MUSIKZUG DER FEUERWEHR: Stabführer Erik Minnder lässt den Kontakt zu seinen Musikern nicht abreißen
Kreativität ist gefragt
Erik Minnder, Stabführer des Musikzugs der Freiwilligen Feuerwehren Bürstadt und Hofheim, lässt sich immer wieder etwas einfallen, um den Kontakt zu seinen Musikern aufrechtzuerhalten. Foto: oh
BÜRSTADT - Die Corona-Pandemie verändert viele Lebensbereiche und hat auch nahezu alles Vereinsleben lahmgelegt. Damit der Kontakt nicht ganz abreißt, sind neue, innovative Wege gefragt. Beim Musikzug der Freiwilligen Feuerwehren Bürstadt und Hofheim sind es beispielsweise Ratespiele und Mitglieder-Porträts, die das Wir-Gefühl stärken.

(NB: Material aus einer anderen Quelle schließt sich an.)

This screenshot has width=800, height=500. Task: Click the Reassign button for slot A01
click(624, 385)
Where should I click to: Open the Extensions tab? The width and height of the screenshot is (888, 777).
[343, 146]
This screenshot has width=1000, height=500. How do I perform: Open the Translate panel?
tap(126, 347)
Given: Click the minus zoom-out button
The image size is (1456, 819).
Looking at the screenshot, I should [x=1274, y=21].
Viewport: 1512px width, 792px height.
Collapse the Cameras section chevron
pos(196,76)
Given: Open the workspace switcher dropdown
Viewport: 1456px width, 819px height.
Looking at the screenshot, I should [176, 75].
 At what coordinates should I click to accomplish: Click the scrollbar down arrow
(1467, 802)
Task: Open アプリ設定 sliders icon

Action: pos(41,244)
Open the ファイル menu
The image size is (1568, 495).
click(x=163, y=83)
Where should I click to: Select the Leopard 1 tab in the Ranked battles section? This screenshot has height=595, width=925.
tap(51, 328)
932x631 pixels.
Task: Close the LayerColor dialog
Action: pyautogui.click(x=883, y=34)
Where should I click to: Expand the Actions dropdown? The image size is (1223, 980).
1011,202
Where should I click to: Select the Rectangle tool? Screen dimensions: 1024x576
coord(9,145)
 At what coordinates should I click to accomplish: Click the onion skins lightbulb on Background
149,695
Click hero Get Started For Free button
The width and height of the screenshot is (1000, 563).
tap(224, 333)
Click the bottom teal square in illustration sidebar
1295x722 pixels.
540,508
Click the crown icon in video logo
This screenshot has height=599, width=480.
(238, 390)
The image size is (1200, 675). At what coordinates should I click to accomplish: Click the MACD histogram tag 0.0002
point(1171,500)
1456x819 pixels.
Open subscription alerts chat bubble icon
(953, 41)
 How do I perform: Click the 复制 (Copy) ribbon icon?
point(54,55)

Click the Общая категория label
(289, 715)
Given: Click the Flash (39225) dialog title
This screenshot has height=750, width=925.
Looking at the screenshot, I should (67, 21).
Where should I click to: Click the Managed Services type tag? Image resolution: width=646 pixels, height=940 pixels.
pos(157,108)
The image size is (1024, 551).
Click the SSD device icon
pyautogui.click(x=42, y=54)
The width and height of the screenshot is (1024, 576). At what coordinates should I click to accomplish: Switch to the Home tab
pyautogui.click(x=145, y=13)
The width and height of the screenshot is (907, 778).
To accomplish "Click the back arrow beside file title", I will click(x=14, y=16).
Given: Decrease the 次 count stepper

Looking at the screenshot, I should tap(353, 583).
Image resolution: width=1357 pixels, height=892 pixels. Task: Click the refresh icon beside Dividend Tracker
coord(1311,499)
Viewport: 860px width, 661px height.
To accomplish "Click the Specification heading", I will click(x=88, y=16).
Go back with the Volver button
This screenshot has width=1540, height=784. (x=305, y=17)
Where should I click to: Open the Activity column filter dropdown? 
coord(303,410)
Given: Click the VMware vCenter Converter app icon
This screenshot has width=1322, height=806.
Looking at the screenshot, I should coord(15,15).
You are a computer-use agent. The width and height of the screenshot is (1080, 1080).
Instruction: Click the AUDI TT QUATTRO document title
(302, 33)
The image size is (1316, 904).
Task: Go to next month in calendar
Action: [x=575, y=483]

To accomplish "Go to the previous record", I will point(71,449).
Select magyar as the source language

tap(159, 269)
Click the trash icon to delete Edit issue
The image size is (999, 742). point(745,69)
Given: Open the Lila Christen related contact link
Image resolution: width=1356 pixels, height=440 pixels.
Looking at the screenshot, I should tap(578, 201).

Anfang des Jahres war die Welt noch in Ordnung, die Spielgemeinschaft wirkte beim närrischen Rathaussturm und dem Fastnachtsumzug mit, die Trommelshow-Formation zeigte bei verschiedenen Prunksitzungen ihr Können. Mit dem Lockdown Mitte März wurden Veranstaltungen abgesagt, die Spielstunden im Gerätehaus der Bürstädter Feuerwehr durften nicht mehr stattfinden. Um den Kontakt zu seinen Musikerinnen und Musikern aufrechtzuerhalten, ließ Stabführer Erik Minnder sich etwas einfallen: Immer donnerstags um 19 Uhr, normalerweise Probenbeginn, postete er in die WhatsApp-Gruppe des Musikzuges ein Foto. Es zeigte Aktivitäten der vergangenen Jahre wie die Stocherkahnfahrt auf dem Neckar, den Ausflug nach Mainz in die Kletterhalle, die Planwagenfahrt in Freinsheim oder den Auftritt bei der Verschwisterungsfeier 2019 im französischen Dieulouard, der Partnergemeinde Hofheims. Die Aufgabe der Mitglieder war es nun, herauszufinden, wann und wo das Event stattgefunden hat. Wer als erstes die richtige Antwort wusste, wurde mit einer Kleinigkeit belohnt. Minnder ließ es sich nicht nehmen, Pralinen und Schokolade persönlich – und mit dem nötigen Abstand – zu überbringen. Auch das Gewinnerfoto war auf WhatsApp zu sehen.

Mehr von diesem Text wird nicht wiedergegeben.